__TASK TO COMPLETE__. This task calls for copying every line of the records that includes the word "computer".

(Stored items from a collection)
**********

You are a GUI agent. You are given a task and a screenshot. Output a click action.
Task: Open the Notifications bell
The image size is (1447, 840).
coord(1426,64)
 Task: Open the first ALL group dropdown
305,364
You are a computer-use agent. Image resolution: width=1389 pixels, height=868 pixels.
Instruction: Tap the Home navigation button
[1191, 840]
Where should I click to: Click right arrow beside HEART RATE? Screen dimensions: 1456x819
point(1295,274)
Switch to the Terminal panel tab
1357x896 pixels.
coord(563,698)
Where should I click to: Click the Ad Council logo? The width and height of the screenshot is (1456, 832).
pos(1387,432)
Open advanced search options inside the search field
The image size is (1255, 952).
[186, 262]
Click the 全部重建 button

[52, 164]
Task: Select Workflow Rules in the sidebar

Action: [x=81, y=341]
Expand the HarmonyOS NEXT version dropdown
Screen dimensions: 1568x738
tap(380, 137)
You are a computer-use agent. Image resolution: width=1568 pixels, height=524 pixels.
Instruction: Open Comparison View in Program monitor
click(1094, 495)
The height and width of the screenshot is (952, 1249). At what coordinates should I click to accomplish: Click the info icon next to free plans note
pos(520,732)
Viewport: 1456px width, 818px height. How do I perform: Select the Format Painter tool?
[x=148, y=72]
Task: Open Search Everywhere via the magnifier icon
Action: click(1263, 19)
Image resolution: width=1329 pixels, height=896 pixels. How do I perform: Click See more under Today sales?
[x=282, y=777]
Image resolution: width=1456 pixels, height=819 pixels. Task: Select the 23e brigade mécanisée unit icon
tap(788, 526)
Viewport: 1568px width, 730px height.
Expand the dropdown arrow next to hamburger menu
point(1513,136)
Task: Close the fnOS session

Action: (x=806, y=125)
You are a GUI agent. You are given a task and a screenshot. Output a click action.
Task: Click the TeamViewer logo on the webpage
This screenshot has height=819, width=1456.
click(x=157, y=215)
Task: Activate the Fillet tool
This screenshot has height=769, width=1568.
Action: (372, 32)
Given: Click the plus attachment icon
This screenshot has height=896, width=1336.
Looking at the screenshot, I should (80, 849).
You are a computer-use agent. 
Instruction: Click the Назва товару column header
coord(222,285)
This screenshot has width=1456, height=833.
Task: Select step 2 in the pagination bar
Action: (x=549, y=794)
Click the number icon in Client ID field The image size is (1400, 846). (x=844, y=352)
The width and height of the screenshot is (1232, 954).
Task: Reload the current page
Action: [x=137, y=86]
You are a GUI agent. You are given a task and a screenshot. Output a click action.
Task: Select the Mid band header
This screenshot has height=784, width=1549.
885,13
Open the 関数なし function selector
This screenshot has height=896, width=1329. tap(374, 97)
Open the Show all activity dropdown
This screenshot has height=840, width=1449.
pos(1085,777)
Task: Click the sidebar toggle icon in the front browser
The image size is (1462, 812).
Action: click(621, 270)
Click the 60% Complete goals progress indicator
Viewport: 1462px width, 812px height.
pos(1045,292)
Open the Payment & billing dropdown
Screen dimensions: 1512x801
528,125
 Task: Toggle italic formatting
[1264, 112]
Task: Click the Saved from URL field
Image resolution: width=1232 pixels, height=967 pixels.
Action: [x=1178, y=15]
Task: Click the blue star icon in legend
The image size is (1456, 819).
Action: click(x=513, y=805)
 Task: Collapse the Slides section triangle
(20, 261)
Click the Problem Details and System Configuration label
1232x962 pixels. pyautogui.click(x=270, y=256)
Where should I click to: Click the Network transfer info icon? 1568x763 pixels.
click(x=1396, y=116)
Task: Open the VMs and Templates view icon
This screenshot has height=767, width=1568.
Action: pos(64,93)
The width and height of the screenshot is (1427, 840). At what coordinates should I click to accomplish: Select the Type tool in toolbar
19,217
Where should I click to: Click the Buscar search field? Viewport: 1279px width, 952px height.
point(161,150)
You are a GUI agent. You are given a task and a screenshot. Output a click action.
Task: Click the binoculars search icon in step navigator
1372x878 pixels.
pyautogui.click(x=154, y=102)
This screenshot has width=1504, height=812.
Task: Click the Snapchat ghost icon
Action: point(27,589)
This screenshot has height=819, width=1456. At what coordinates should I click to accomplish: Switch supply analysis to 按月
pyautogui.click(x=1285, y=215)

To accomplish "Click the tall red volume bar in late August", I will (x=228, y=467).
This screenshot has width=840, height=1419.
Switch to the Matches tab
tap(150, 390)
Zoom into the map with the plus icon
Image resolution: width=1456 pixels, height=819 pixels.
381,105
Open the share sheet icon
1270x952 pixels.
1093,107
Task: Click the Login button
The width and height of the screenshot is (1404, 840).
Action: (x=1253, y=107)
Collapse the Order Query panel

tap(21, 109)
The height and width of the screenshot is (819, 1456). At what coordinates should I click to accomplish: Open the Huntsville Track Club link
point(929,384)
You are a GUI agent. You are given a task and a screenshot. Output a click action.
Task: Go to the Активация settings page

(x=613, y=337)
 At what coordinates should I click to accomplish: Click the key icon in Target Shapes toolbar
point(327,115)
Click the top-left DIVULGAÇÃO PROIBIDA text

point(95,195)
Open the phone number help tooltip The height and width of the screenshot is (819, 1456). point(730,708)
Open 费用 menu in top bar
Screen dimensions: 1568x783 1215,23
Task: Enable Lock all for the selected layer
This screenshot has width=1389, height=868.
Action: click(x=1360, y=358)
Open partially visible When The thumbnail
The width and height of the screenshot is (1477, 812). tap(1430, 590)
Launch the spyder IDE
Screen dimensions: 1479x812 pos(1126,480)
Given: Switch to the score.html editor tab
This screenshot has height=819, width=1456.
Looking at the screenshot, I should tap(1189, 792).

**********

__PROBLEM SOLUTION__.
You are a computer-use agent. Image resolution: width=1389 pixels, height=868 pixels.
You are a computer-use agent. Image resolution: width=1568 pixels, height=524 pixels.
You are a computer-use agent. 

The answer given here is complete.